**Exercise materials:**
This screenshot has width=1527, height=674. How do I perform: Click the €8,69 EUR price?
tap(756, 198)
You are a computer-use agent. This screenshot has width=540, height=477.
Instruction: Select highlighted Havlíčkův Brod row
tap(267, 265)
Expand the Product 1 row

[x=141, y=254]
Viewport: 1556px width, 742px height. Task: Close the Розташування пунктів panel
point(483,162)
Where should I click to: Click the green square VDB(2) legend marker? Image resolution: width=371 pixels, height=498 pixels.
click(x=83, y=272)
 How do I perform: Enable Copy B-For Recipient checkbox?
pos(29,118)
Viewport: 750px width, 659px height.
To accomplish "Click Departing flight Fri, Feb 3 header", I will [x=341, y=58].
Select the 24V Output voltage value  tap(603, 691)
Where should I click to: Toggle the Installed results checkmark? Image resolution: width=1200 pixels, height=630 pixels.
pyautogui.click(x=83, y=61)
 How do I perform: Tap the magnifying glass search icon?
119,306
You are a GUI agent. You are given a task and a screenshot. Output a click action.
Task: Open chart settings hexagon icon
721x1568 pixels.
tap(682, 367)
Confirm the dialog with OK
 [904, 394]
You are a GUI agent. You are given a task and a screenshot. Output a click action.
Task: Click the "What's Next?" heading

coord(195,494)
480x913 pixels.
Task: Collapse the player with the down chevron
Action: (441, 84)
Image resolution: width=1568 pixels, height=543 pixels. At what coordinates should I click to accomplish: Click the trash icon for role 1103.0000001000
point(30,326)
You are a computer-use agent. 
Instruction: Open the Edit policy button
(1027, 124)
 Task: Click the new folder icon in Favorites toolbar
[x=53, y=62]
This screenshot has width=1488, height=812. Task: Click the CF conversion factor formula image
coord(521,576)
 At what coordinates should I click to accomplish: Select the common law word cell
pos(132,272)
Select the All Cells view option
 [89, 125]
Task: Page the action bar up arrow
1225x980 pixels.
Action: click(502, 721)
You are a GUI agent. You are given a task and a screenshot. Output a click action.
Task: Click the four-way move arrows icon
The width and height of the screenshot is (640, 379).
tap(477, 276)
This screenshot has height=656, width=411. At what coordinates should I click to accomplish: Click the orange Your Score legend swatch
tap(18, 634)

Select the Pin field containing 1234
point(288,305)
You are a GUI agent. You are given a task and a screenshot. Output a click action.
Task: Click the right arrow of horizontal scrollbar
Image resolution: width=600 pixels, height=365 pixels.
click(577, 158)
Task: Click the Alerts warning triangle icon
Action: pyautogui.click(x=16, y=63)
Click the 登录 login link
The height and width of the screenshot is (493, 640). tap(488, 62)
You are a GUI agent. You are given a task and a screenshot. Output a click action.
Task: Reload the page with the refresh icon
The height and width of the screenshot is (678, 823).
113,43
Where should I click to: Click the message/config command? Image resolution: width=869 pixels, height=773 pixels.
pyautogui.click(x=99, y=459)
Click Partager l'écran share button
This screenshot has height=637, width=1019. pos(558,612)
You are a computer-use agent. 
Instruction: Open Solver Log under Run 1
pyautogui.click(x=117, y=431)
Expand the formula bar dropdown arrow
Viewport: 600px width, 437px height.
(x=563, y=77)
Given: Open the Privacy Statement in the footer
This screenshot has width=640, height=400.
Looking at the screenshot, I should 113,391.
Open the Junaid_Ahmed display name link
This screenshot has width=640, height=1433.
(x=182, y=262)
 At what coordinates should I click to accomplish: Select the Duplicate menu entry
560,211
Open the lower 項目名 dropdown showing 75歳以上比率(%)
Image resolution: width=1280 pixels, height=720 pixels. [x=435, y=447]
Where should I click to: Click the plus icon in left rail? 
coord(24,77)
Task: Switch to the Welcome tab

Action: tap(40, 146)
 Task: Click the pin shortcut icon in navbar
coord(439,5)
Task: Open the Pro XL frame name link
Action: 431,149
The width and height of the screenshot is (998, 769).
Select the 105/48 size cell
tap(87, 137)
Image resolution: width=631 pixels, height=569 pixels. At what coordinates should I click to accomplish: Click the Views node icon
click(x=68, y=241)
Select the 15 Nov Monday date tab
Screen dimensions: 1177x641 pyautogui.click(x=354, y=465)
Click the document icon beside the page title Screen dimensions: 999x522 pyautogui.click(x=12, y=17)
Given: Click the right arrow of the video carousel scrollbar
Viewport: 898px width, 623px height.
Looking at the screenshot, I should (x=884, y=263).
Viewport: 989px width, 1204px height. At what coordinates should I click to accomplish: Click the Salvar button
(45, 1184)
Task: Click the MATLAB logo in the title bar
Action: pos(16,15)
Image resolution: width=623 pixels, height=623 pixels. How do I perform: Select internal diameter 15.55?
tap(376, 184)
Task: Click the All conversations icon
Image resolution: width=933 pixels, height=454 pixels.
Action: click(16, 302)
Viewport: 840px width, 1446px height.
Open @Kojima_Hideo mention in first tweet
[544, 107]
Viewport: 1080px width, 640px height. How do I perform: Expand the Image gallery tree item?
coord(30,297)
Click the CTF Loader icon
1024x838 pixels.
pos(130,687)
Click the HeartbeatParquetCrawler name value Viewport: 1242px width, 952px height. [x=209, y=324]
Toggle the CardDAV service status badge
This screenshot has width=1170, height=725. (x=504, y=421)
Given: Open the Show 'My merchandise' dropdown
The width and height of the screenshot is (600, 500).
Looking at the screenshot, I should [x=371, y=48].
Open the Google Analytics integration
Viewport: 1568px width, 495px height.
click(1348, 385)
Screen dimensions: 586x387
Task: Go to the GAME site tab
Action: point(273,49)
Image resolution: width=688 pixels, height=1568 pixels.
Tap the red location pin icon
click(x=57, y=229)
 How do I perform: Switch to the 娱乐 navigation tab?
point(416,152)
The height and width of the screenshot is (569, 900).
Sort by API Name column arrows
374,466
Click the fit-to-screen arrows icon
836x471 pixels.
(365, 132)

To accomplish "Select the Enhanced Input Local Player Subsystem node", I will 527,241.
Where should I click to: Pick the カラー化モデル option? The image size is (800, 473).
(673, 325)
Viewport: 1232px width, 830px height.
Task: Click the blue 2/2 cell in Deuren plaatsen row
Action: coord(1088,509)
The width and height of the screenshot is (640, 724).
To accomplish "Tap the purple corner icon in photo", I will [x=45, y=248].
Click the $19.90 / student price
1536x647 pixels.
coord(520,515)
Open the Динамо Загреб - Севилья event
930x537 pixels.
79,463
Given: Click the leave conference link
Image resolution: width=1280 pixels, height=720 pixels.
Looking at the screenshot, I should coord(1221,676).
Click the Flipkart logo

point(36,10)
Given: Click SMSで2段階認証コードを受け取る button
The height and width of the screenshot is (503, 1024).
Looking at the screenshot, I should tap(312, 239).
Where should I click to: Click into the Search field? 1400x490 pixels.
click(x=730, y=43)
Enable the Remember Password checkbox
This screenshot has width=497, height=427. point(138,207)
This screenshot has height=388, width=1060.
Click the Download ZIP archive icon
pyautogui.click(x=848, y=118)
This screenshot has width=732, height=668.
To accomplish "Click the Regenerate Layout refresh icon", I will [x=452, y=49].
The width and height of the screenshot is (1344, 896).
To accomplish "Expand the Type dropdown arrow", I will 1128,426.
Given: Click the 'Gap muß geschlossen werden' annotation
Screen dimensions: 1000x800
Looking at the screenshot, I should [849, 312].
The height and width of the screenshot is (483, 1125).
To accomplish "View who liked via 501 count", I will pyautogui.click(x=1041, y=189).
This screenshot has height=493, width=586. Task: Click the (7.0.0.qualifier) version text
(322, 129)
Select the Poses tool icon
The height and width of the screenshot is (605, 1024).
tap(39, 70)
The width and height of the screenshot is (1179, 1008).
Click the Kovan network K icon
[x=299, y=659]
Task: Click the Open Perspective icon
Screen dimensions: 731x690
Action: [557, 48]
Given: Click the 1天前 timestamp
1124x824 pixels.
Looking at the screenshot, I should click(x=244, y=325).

**Directions for this task:** Repeat exactly the lines from the line containing "Screen dimensions: 731x690" through the end of the listing above; both boundary lines are part of the output.

**Your solution:**
Screen dimensions: 731x690
Action: [557, 48]
Given: Click the 1天前 timestamp
1124x824 pixels.
Looking at the screenshot, I should click(x=244, y=325).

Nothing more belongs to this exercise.